What would you say has been some of the most crucial things that you've done to build the company to this level now?
Persistence and determination goes a long way in creating a new business solving a problem in a novel way. But persistence alone doesn’t guarantee success, you have to listen and understand your customers. You then have to make sure you have the right resources around you to execute your vision and see it through. Those resources will include people and capital.
One of things I’ve done is to be aware of my skills and fill my gaps with the right people. That’s why we have an advisory board of four people, all with different skills and connections to complement the core team. One of the things I’m very focused on as CEO is making sure I have the connections and network around me to make sure that I can more easily access the key resources required: expertise, people and capital.
What is your business model?
Teamly is freemium, so we give away the core product for free, which aids with distribution and fills the sales funnel, from which we convert a portion of these into paying customers. Professional subscriptions are $8 per user per month.
Is the business profitable?
Not currently, but it won’t be long before it could be. I say “could be” because the reason we’re raising money is to maximise growth, and maximise the opportunity as quickly as possible.
What’s been your most memorable moment so far on your entrepreneurial journey?
One of the most surprising things was being invited to a reception for technology entrepreneurs at Buckingham Palace with HRH Prince Andrew, in connection with London’s Tech City initiative. It was a very enjoyable night and made my parents very proud!
What pieces of advices could you give to aspiring entrepreneurs out there?
Try and understand what you’re getting into before you jump, and understand what your strengths and weaknesses are.

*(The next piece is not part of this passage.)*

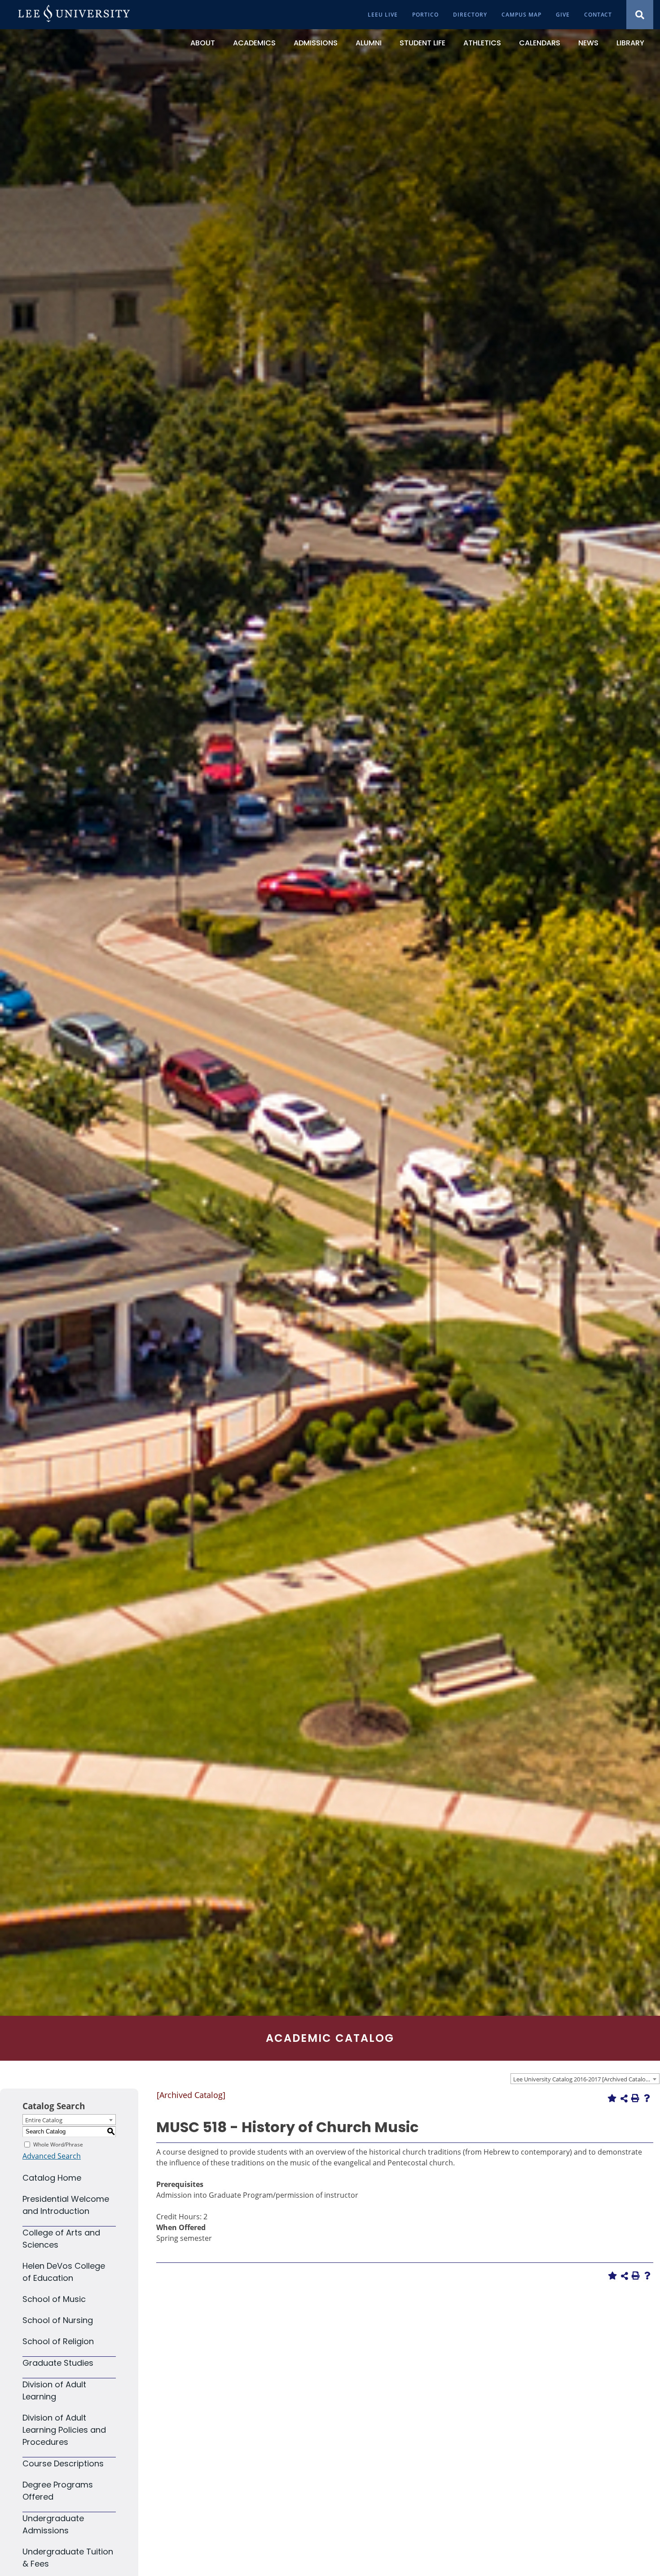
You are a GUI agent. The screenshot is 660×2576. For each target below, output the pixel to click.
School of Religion (58, 2341)
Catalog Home (51, 2177)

Make sure you have a credible and affordable solution to plugging your own skills gap, and so if you’re doing a technology startup I’d recommend finding a cofounder or two with complementary skills. I would also say there’s no rush, take the time to learn first hand what’s involved, perhaps working in another startup before launching your own.
What can we be expecting from you and Teamly in 2012?
We’re half way through 500 Startups accelerator programme in Silicon Valley, and following demo-day in July we’ll be closing another round of investment. Following that you’ll see many more product enhancements, a significant expansion in our team, as we transition from a small startup to a growing business.
Where do you want the company to be in five years?
Helping tens of millions of people worldwide get the right work and be more effective and satisfied at work.